I’m almost gushing the words “Good night. I love you!” these days to my children. It’s as if I’ve been reenergized. I’m louder and more self-assured. I was muted and less exuberant before, I think. Of course, I loved my children. But was it really necessary to say the words all the time, every day, I wondered? I certainly didn’t want to force them to parrot me.
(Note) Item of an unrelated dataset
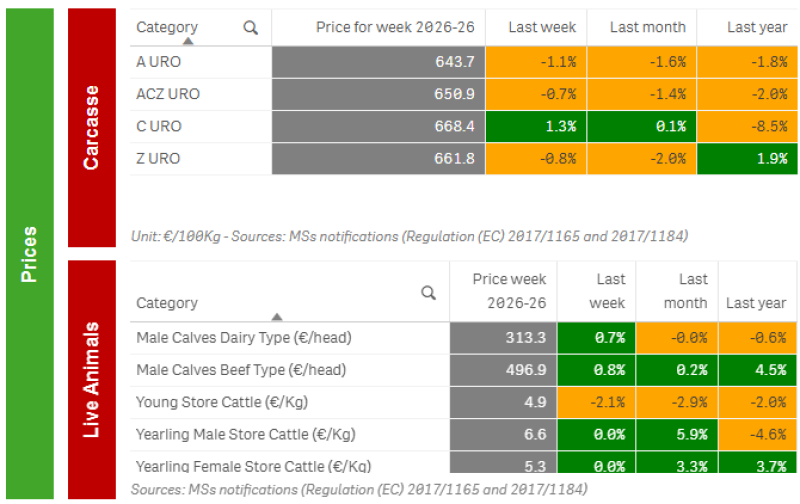800x504 pixels.
Task: Click the green 1.3% cell for C URO
Action: [536, 127]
Some of my reticence was, no doubt, a product of adoptive parent “entitlement issues.” We open adoption advocates, we lovers of birth parents, in our darker moments, question whether or not we are “entitled” to be our children’s parents. Sure, we were “chosen” to parent. But do we really deserve this privilege when another mother/father so lovingly birthed our child and continues to love him/her? Somewhere in the deep recesses of my brain, I think I hesitated to overstate the obvious “I love you” to give my children room to choose to love me too. It wasn’t/isn’t a given. After all, they have these other parents – their first parents.
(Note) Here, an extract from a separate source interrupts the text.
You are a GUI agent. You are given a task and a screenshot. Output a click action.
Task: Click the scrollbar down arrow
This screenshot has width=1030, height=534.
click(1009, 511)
All my children, ages nine to nineteen, are living in our home again. There is more to do again – more food to buy and prepare for consumption, more laundry to be done, more shoes to trip over and dirty socks to pick up, more people to remind of their chores, more clothes and equipment to buy and keep up with, more appointments and activities to schedule, more transportation needs, more disagreements to mediate, more potential for accidents or bad decisions to avoid or cleanup, …
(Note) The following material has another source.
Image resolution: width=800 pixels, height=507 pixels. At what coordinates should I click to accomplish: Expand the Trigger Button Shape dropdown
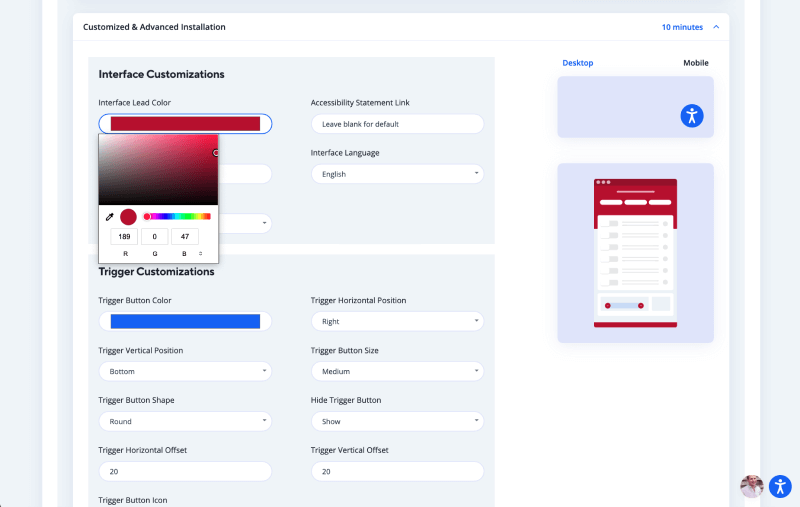pos(185,422)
Part of me thinks my recent enthusiastic pronouncements of love for my children are selfish. There is no denying John and I felt tremendous sadness about sending Skye to Texas. Were we doing the right thing? We missed her so much. But all evidence points to the conclusion that we did what needed to be done to help her turn herself around. She is home now, but that doesn’t mean it will be smooth sailing from here on out. … And then there was Emily, off to college. She started college last year full of hope, but became increasingly unhappy as the year wore on. Now, she is back at home too, going to the community college. There is no guarantee of smooth sailing for this child either.
All the Falco children are home again, and I feel like a mother hen, happily flapping my wings to gather her chicks back into the nest at night for safekeeping. I won’t always have my chicks in the nest. But, after the year we just survived, I’m appreciating how precious this time is. They will each eventually go out – some bouncing back, others taking flight and, possibly, never returning. They will build their own nests and hatch their own chicks, and I may or may not play a significant role in their nest building. For now, I can make the rounds – traveling from one bedroom to the next – announcing proudly: “Goodnight. I love you!” But the miracle is hearing the words that follow: “Goodnight. I love you too, Mom.”